Crítica serie: Ethernel
por Katrin Büchler
- Nicolas Boucart y Olivier Tollet han creado una serie de ciencia ficción que plantea interesantes preguntas filosóficas sobre la relación de la humanidad con la muerte

Antes del estreno de la nueva serie belga de ciencia ficción Ethernel, creada por Nicolas Boucart y Olivier Tollet, en La Une los días 16 y 23 de abril, los espectadores tienen la oportunidad de ver los dos primeros episodios (de un total de seis) en una proyección especial en el Brussels International Fantastic Film Festival el 13 de abril. Aunque ya está disponible para los aficionados al género en la plataforma Auvio, de RTBF, esta serie visualmente sugerente, ambientada en una Bruselas futurista donde unos dispositivos especiales permiten a los vivos comunicarse con los muertos, merece sin duda ser disfrutada en pantalla grande.
Ethernel no es la primera serie que intenta resucitar a los muertos de una forma u otra, quizá impulsada por el deseo humano de comunicarse con los fallecidos o de encontrar consuelo en la idea de una vida después de la muerte. Como tal, recuerda a series como The Returned (Francia, 2012-15) y la australiana Glitch (2015-19). Sin embargo, Ethernel aporta un giro novedoso al conectar a vivos y muertos mediante un dispositivo que permite llamar a quienes han fallecido por medio de un objeto de transición del difunto.
Esta maravilla tecnológica también aporta cierto toque cómico, ya que se asemeja a un altavoz Bluetooth portátil estándar e incluso permite llamar al que posiblemente sea el mejor compositor de Bélgica, Jacques Brel.
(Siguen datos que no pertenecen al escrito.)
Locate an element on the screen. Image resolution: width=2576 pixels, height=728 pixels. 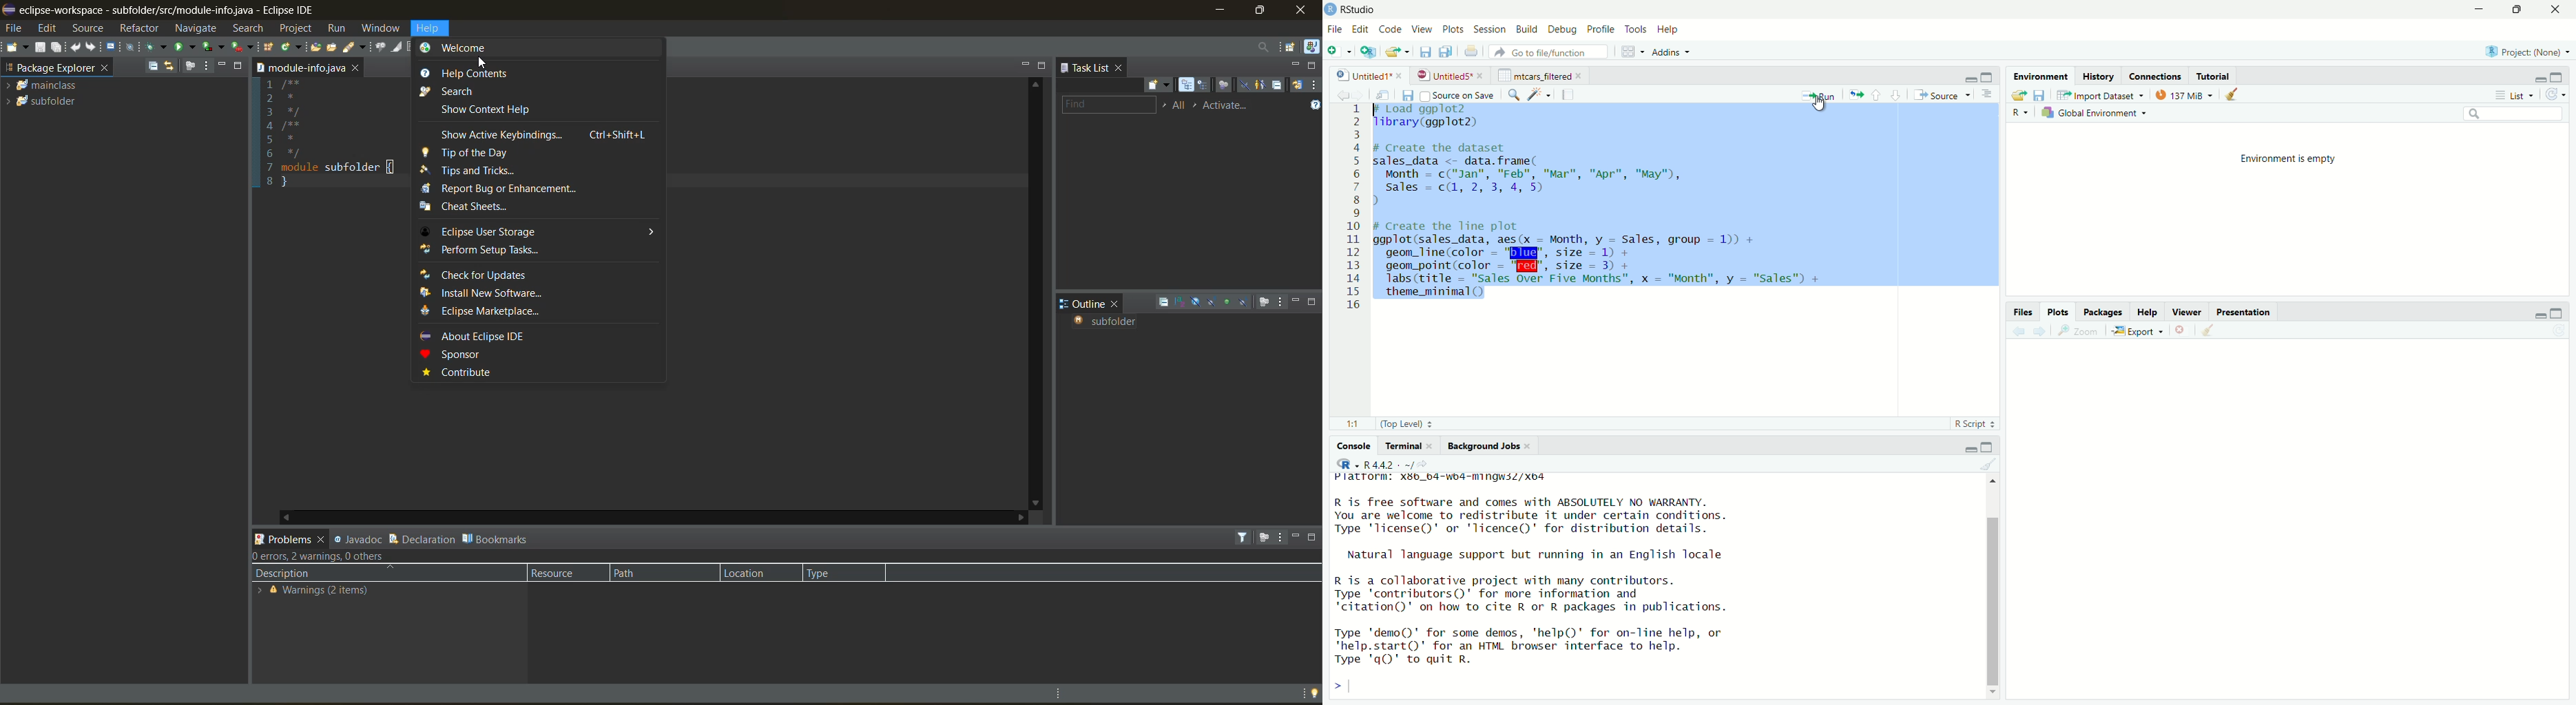
minimize is located at coordinates (1970, 78).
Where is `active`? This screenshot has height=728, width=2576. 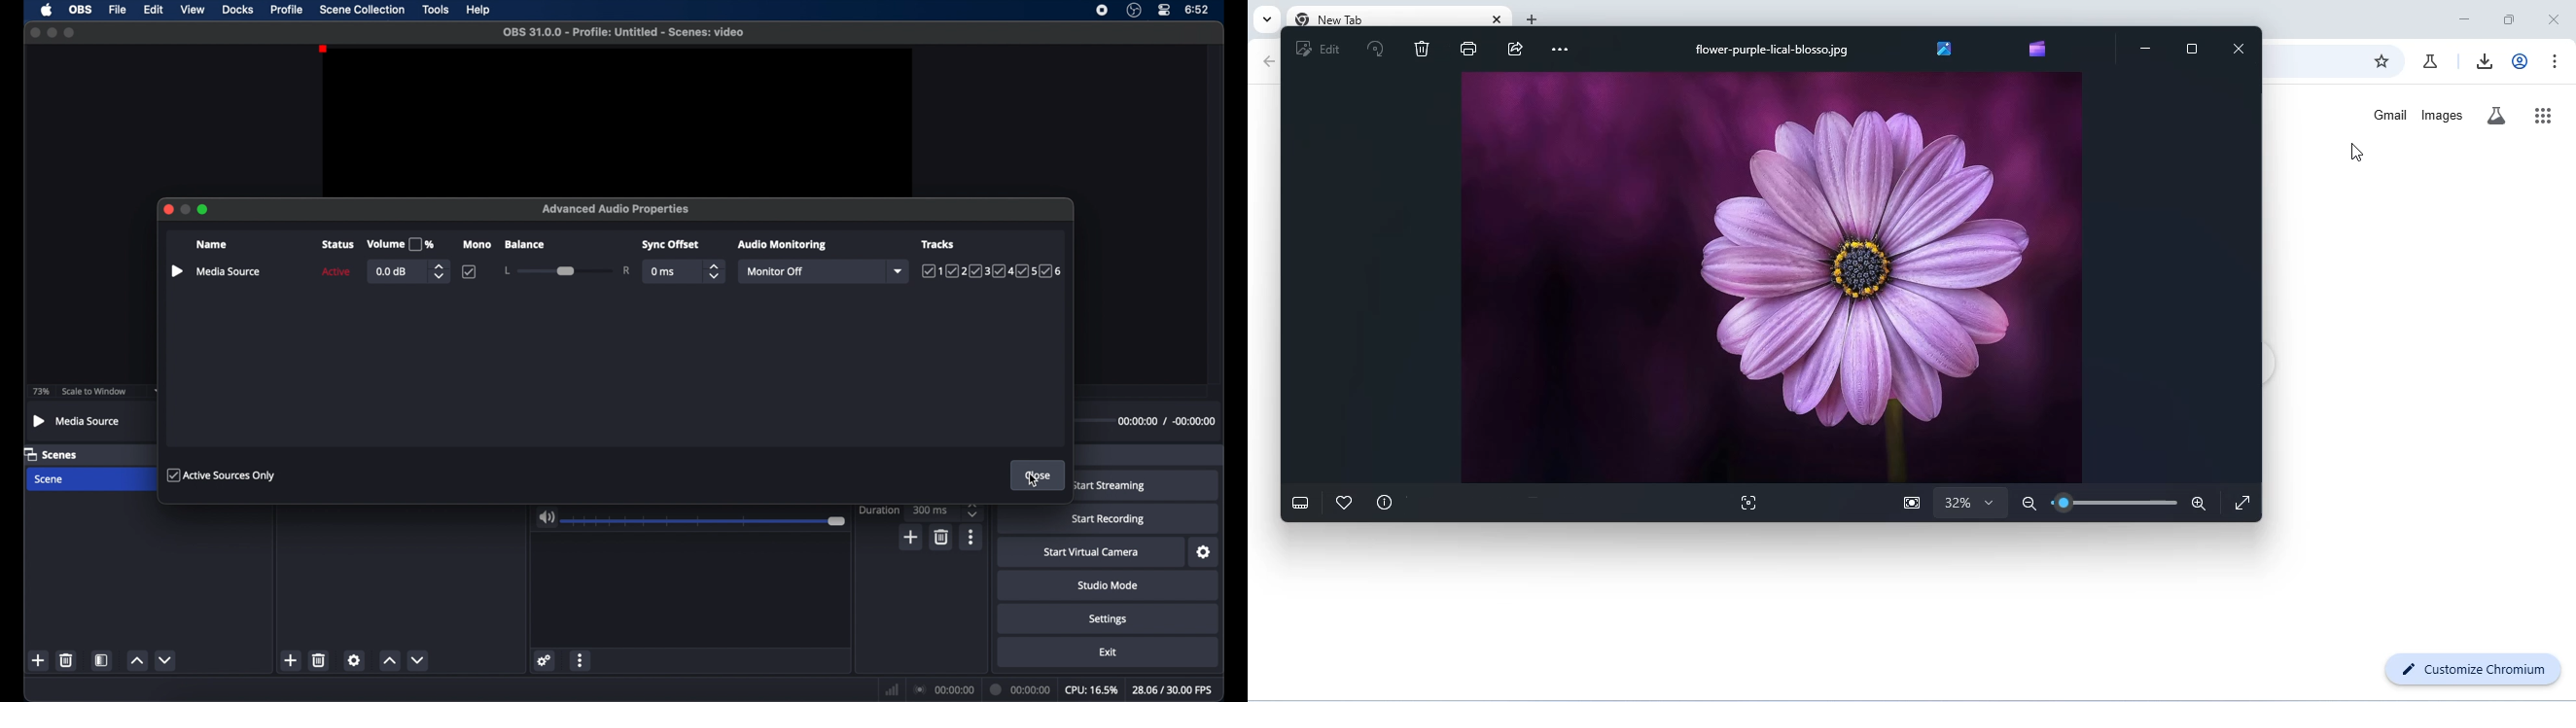 active is located at coordinates (336, 272).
El problema con el dispositivo, sin embargo, es que solo admite llamadas de audio, lo que significa que se dice mucho pero no se muestra en pantalla.
La serie se centra en la problemática familia Novack, con especial atención a David Novack (Michaël Abiteboul), un policía que aún intenta esclarecer el asesinato sin resolver de su esposa, Ann. Novack trabaja en la unidad policial Etherna, que utiliza objetos de transición para investigar homicidios. Durante una investigación, conoce a la misteriosa agente italiana Lara di Angeli (Edwige Baily) y descubre que el asesino de su mujer —un hombre con una mancha de vino de Oporto (Tibo Vandenborre)— sigue en libertad. Ambos investigadores se embarcan en una caza que podría tener consecuencias mucho más allá de Bruselas y sacudir a la Iglesia Católica.
La serie tiene garra, pero también desperdicia parte de su potencial al condensar el equivalente a varias temporadas de tramas en solo seis episodios, probablemente debido a un presupuesto reducido. A Nathan Novack (Jean-Pierre Baudson), el abuelo, le han diagnosticado demencia y está contemplando el suicidio; Elsa, la tía tanatopractora (Alexia Depicker), se siente profundamente sola y encuentra consuelo en una relación amorosa con un amigo de la escuela ya fallecido; Lara di Angeli intenta encontrar el objeto transicional de Jesús y chantajear al Papa; y la difunta esposa de David esconde varios secretos…
Seis episodios resultan claramente insuficientes para desarrollar todo esto en profundidad. Dadas las fascinantes cuestiones filosóficas y éticas que plantea, el público probablemente estaría dispuesto a seguir más tiempo y sumergirse por completo en la historia. Es precisamente en este terreno donde Ethernel destaca. El más allá que imagina parece un espacio de soledad eterna, como si los muertos estuvieran atrapados en un vacío, prisioneros tanto del otro mundo como de los vivos, a los que no pueden colgarles el teléfono. Esto genera una sensación inquietante en el espectador, que se ve llevado a cuestionar sus propias creencias y a enfrentarse a dilemas incómodos: ¿a quién llamaríamos nosotros? ¿Querríamos que perturbaran nuestra paz en el más allá? ¿Es ético intentar controlar y comercializar con los muertos?
Ethernel ha sido producida por la belga Hélicotronc, con el apoyo de Proximus y RTBF. Su distribución corre a cargo de APC Studios.